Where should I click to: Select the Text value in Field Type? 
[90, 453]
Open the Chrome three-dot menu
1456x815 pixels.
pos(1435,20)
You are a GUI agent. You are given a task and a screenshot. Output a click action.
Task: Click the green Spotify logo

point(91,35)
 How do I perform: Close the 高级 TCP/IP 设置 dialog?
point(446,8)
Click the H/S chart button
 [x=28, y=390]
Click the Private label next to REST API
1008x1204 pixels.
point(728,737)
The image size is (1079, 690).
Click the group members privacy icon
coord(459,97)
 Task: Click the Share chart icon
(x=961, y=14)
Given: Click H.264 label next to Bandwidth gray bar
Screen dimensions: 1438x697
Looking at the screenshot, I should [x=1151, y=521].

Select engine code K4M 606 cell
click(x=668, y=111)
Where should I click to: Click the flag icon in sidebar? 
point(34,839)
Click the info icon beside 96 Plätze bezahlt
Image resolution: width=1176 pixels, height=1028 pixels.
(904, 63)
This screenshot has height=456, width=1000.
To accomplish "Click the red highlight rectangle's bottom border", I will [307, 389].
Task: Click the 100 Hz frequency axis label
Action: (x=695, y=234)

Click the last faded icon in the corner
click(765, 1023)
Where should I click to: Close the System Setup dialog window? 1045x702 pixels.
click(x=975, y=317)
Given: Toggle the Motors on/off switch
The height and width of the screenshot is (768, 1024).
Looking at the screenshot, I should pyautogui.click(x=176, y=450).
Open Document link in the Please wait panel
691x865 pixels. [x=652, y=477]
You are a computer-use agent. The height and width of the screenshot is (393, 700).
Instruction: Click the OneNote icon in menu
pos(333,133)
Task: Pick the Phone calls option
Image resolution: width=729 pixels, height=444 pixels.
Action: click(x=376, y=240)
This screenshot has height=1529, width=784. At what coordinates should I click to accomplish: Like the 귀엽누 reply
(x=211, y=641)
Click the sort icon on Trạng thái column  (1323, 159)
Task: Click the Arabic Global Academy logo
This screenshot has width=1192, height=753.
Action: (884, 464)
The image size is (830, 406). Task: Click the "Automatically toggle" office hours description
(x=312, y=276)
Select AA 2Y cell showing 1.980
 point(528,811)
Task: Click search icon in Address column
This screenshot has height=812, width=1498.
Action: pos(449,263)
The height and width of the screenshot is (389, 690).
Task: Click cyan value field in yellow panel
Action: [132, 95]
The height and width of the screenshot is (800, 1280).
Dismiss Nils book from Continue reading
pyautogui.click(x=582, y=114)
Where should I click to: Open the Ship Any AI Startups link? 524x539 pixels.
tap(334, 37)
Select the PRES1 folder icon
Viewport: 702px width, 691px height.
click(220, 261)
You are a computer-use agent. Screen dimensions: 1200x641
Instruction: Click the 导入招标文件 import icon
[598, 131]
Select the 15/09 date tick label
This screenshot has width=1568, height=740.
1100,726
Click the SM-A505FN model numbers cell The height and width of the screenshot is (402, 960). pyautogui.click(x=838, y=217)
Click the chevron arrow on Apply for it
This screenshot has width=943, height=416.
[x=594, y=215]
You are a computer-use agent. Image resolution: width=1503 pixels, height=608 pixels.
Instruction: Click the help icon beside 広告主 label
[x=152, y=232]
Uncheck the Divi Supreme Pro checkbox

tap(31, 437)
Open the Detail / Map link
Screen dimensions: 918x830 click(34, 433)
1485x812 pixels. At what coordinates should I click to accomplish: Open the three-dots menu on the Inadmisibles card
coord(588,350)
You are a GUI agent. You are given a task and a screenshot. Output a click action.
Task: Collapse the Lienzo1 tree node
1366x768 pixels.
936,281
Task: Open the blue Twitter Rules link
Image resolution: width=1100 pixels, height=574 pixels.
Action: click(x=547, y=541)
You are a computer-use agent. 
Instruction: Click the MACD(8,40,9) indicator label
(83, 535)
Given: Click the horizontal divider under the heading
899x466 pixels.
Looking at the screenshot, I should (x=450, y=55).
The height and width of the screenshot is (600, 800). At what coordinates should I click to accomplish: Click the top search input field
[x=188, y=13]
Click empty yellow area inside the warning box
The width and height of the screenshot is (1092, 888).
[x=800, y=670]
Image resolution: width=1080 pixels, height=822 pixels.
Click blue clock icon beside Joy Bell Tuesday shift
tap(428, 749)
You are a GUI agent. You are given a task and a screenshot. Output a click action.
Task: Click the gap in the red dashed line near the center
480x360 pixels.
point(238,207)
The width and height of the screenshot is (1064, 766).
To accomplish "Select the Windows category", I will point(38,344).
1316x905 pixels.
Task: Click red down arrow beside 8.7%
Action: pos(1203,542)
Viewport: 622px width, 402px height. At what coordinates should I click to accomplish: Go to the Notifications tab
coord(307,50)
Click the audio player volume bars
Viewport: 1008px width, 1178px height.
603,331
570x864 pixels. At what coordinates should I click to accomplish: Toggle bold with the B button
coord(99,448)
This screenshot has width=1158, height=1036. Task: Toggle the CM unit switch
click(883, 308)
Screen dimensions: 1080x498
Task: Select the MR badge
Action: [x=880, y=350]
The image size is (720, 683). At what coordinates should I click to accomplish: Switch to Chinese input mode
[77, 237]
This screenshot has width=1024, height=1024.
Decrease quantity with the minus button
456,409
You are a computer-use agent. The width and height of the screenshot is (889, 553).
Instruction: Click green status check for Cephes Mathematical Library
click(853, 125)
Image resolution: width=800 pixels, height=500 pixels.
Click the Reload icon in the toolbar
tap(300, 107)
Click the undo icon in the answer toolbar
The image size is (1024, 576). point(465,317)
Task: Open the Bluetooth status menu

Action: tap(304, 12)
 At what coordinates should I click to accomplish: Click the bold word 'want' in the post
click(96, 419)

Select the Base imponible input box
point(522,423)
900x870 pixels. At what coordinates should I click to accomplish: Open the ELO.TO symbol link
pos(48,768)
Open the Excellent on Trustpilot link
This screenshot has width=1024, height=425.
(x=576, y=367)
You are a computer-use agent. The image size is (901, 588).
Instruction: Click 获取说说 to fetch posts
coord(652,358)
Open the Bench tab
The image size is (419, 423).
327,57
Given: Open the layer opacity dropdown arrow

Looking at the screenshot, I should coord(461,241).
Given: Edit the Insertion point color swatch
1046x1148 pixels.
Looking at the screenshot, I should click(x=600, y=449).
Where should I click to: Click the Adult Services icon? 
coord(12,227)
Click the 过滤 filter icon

★ ★ ★ ★ ★ ★ ★

§ EXERCISE REQUIREMENTS: Give back each entry above precisely as it was written.

§ COMPLETED TASK:
Where should I click to: Select the Text value in Field Type? 
[90, 453]
Open the Chrome three-dot menu
1456x815 pixels.
pos(1435,20)
You are a GUI agent. You are given a task and a screenshot. Output a click action.
Task: Click the green Spotify logo

point(91,35)
 How do I perform: Close the 高级 TCP/IP 设置 dialog?
point(446,8)
Click the H/S chart button
 [x=28, y=390]
Click the Private label next to REST API
1008x1204 pixels.
point(728,737)
The image size is (1079, 690).
Click the group members privacy icon
coord(459,97)
 Task: Click the Share chart icon
(x=961, y=14)
Given: Click H.264 label next to Bandwidth gray bar
Screen dimensions: 1438x697
Looking at the screenshot, I should [x=1151, y=521].

Select engine code K4M 606 cell
click(x=668, y=111)
Where should I click to: Click the flag icon in sidebar? 
point(34,839)
Click the info icon beside 96 Plätze bezahlt
Image resolution: width=1176 pixels, height=1028 pixels.
(904, 63)
This screenshot has height=456, width=1000.
To accomplish "Click the red highlight rectangle's bottom border", I will [307, 389].
Task: Click the 100 Hz frequency axis label
Action: (x=695, y=234)

Click the last faded icon in the corner
click(765, 1023)
Where should I click to: Close the System Setup dialog window? 1045x702 pixels.
click(x=975, y=317)
Given: Toggle the Motors on/off switch
The height and width of the screenshot is (768, 1024).
Looking at the screenshot, I should pyautogui.click(x=176, y=450).
Open Document link in the Please wait panel
691x865 pixels. [x=652, y=477]
You are a computer-use agent. The height and width of the screenshot is (393, 700).
Instruction: Click the OneNote icon in menu
pos(333,133)
Task: Pick the Phone calls option
Image resolution: width=729 pixels, height=444 pixels.
Action: click(x=376, y=240)
This screenshot has height=1529, width=784. At what coordinates should I click to accomplish: Like the 귀엽누 reply
(x=211, y=641)
Click the sort icon on Trạng thái column  (1323, 159)
Task: Click the Arabic Global Academy logo
This screenshot has width=1192, height=753.
Action: (884, 464)
The image size is (830, 406). Task: Click the "Automatically toggle" office hours description
(x=312, y=276)
Select AA 2Y cell showing 1.980
 point(528,811)
Task: Click search icon in Address column
This screenshot has height=812, width=1498.
Action: pos(449,263)
The height and width of the screenshot is (389, 690).
Task: Click cyan value field in yellow panel
Action: [132, 95]
The height and width of the screenshot is (800, 1280).
Dismiss Nils book from Continue reading
pyautogui.click(x=582, y=114)
Where should I click to: Open the Ship Any AI Startups link? 524x539 pixels.
tap(334, 37)
Select the PRES1 folder icon
Viewport: 702px width, 691px height.
click(220, 261)
You are a computer-use agent. Screen dimensions: 1200x641
Instruction: Click the 导入招标文件 import icon
[598, 131]
Select the 15/09 date tick label
This screenshot has width=1568, height=740.
1100,726
Click the SM-A505FN model numbers cell The height and width of the screenshot is (402, 960). pyautogui.click(x=838, y=217)
Click the chevron arrow on Apply for it
This screenshot has width=943, height=416.
[x=594, y=215]
You are a computer-use agent. Image resolution: width=1503 pixels, height=608 pixels.
Instruction: Click the help icon beside 広告主 label
[x=152, y=232]
Uncheck the Divi Supreme Pro checkbox

tap(31, 437)
Open the Detail / Map link
Screen dimensions: 918x830 click(34, 433)
1485x812 pixels. At what coordinates should I click to accomplish: Open the three-dots menu on the Inadmisibles card
coord(588,350)
You are a GUI agent. You are given a task and a screenshot. Output a click action.
Task: Collapse the Lienzo1 tree node
1366x768 pixels.
936,281
Task: Open the blue Twitter Rules link
Image resolution: width=1100 pixels, height=574 pixels.
Action: click(x=547, y=541)
You are a computer-use agent. 
Instruction: Click the MACD(8,40,9) indicator label
(83, 535)
Given: Click the horizontal divider under the heading
899x466 pixels.
Looking at the screenshot, I should (x=450, y=55).
The height and width of the screenshot is (600, 800). At what coordinates should I click to accomplish: Click the top search input field
[x=188, y=13]
Click empty yellow area inside the warning box
The width and height of the screenshot is (1092, 888).
[x=800, y=670]
Image resolution: width=1080 pixels, height=822 pixels.
Click blue clock icon beside Joy Bell Tuesday shift
tap(428, 749)
You are a GUI agent. You are given a task and a screenshot. Output a click action.
Task: Click the gap in the red dashed line near the center
480x360 pixels.
point(238,207)
The width and height of the screenshot is (1064, 766).
To accomplish "Select the Windows category", I will point(38,344).
1316x905 pixels.
Task: Click red down arrow beside 8.7%
Action: pos(1203,542)
Viewport: 622px width, 402px height. At what coordinates should I click to accomplish: Go to the Notifications tab
coord(307,50)
Click the audio player volume bars
Viewport: 1008px width, 1178px height.
603,331
570x864 pixels. At what coordinates should I click to accomplish: Toggle bold with the B button
coord(99,448)
This screenshot has width=1158, height=1036. Task: Toggle the CM unit switch
click(883, 308)
Screen dimensions: 1080x498
Task: Select the MR badge
Action: [x=880, y=350]
The image size is (720, 683). At what coordinates should I click to accomplish: Switch to Chinese input mode
[77, 237]
This screenshot has width=1024, height=1024.
Decrease quantity with the minus button
456,409
You are a computer-use agent. The width and height of the screenshot is (889, 553).
Instruction: Click green status check for Cephes Mathematical Library
click(853, 125)
Image resolution: width=800 pixels, height=500 pixels.
Click the Reload icon in the toolbar
tap(300, 107)
Click the undo icon in the answer toolbar
The image size is (1024, 576). point(465,317)
Task: Open the Bluetooth status menu

Action: tap(304, 12)
 At what coordinates should I click to accomplish: Click the bold word 'want' in the post
click(96, 419)

Select the Base imponible input box
point(522,423)
900x870 pixels. At what coordinates should I click to accomplish: Open the ELO.TO symbol link
pos(48,768)
Open the Excellent on Trustpilot link
This screenshot has width=1024, height=425.
(x=576, y=367)
You are a computer-use agent. The image size is (901, 588).
Instruction: Click 获取说说 to fetch posts
coord(652,358)
Open the Bench tab
The image size is (419, 423).
327,57
Given: Open the layer opacity dropdown arrow

Looking at the screenshot, I should coord(461,241).
Given: Edit the Insertion point color swatch
1046x1148 pixels.
Looking at the screenshot, I should click(x=600, y=449).
Where should I click to: Click the Adult Services icon? 
coord(12,227)
Click the 过滤 filter icon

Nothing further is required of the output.